Look at this bald chimp.

oh my fucking god are those its nuts

i am so distressed
posted by elizardbits at 6:04 PM on June 17, 2013 [1 favorite]


Look at this bald raccoons.

This just confirms that raccoons are the hyena of the woods.
posted by arcticseal at 6:07 PM on June 17, 2013


"Yes it is the fur."

And that's really weird, isn't it? Humans are (mostly) bald animals.
posted by Ivan Fyodorovich at 6:26 PM on June 17, 2013


Came for the bear story, scarred for life by the chimp scrotum.
posted by maudlin at 7:31 PM on June 17, 2013 [7 favorites]


oh my fucking god are those its nuts

Nature has its reasons.
posted by Sys Rq at 7:33 PM on June 17, 2013 [1 favorite]

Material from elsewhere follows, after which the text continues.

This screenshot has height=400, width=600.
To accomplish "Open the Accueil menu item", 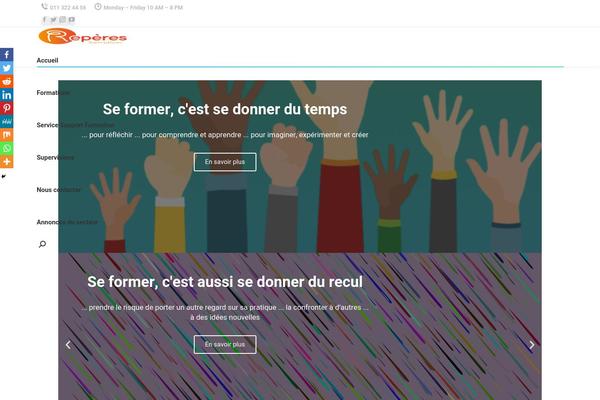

two miles, you bear propagandist.

You're right! I messed that up. Don't worry then, the bears are only running 2 miles in a shade under 5 minutes.

Whew, that's WAY less frightening.
posted by the man of twists and turns at 8:04 PM on June 17, 2013 [1 favorite]


Less frightening than 50 miles? Yes. Yes, it is.
posted by Lexica at 9:22 PM on June 17, 2013 [1 favorite]


The most tragic [mistake people make when bears attack] is people playing dead during a predacious attack. Because in that circumstance, the bear just keeps on chewing. Definitely, people need to learn the basics of bear behaviour so they can recognize the difference between a defensive attack, when the bear is feeling threatened and it just takes a bite or two and runs off, versus a predacious attack where the bear is persistent. In a typical defensive attack the bear is making a bunch of noise, snorting and growling, but in a typical predacious attack the bear is silent.

That encounter was scary. On the hunt, or, apparently, just curious? Very hard to tell.
posted by bonehead at 11:26 AM on June 18, 2013


strixus: "I still say it is a race between bears and raccoons as to who discovers fire first and fucks over humans royally."

See Terry Bisson's short story. (Feature short story on Drabblecast #230.)